Monotonic Impurity Entropy beyond Unitarity: the $\mathscr{PT}-$Symmetric Quantum Impurity Model

Quantum impurity models provide a paradigmatic setting for studying Kondo screening, boundary criticality, and impurity entropies.

While these phenomena are well understood in unitary systems, their fate in non-Hermitian many-body settings remains largely unexplored.

We study a $\mathscr{PT}$-symmetric quantum impurity model consisting of a unitary $SU(2)_1$ Wess--Zumino--Witten bulk coupled to two impurity spins through complex-conjugate boundary Kondo interactions.

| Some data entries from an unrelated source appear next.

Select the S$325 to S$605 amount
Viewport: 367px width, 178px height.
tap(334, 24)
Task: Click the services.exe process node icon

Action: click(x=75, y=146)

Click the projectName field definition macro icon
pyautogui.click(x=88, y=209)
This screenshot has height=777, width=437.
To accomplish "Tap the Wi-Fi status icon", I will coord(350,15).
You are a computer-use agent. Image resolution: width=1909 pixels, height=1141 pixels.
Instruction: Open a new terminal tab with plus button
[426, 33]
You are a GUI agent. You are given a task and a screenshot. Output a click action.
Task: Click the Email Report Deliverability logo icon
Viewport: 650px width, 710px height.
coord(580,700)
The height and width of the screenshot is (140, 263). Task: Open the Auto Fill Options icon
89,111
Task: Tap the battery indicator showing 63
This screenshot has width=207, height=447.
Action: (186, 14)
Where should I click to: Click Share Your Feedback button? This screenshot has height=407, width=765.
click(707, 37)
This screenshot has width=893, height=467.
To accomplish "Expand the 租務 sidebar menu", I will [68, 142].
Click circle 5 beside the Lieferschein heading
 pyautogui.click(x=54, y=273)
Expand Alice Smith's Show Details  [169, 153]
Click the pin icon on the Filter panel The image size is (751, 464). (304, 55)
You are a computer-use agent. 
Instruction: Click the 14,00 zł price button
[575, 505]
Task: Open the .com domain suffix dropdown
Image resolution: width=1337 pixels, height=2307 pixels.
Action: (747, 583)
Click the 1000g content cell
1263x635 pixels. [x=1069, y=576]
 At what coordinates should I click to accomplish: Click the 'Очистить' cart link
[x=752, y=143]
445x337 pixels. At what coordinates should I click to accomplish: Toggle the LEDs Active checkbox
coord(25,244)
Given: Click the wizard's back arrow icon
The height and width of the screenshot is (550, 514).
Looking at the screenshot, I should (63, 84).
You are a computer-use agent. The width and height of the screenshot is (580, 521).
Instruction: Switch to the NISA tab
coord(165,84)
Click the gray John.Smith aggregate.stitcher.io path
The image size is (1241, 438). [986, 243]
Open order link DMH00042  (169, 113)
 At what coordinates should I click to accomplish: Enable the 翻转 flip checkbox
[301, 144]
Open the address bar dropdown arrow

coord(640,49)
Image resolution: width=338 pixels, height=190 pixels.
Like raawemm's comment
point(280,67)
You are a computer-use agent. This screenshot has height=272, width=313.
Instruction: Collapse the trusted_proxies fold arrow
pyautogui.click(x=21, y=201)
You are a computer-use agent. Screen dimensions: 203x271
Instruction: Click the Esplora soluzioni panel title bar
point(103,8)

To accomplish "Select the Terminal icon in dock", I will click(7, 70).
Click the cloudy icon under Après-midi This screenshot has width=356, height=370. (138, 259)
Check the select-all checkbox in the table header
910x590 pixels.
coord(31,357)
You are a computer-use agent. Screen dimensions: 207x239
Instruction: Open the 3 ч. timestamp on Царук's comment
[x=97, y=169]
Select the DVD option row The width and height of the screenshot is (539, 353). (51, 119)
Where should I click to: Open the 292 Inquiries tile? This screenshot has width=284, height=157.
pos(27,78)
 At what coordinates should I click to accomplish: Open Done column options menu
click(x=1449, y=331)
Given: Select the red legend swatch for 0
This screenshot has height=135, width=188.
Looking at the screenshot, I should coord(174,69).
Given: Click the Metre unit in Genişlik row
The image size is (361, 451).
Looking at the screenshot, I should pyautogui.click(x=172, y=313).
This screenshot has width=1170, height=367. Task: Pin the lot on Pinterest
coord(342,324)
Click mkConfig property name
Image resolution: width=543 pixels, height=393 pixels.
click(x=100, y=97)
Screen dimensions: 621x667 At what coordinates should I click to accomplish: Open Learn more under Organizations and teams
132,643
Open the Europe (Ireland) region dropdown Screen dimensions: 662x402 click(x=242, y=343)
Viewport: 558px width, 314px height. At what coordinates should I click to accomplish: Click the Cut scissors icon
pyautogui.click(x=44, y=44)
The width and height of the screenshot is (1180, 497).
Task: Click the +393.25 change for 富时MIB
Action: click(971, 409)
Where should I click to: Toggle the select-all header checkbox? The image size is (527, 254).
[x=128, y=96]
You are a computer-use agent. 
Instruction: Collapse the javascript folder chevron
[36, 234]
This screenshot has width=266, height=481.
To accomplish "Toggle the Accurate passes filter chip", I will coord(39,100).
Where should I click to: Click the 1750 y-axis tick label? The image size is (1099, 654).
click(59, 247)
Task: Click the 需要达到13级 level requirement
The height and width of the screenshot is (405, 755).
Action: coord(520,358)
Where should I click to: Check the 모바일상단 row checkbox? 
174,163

Using an integrable lattice realization with $\mathscr{PT}$-symmetric boundary impurities, solved by the Bethe Ansatz and benchmarked against finite-temperature matrix-product-state calculations, we determine the impurity contribution to the free energy and entropy.

In the Kondo-screened regime, where the spectrum remains entirely real and the impurities are screened by many-body Kondo clouds, we find that the impurity entropy decreases monotonically from $\ln 4$ in the ultraviolet to $0$ in the infrared.

This monotonic flow persists despite the nonunitary nature of the boundary interaction, which places the system beyond the standard assumptions of the $g$-theorem.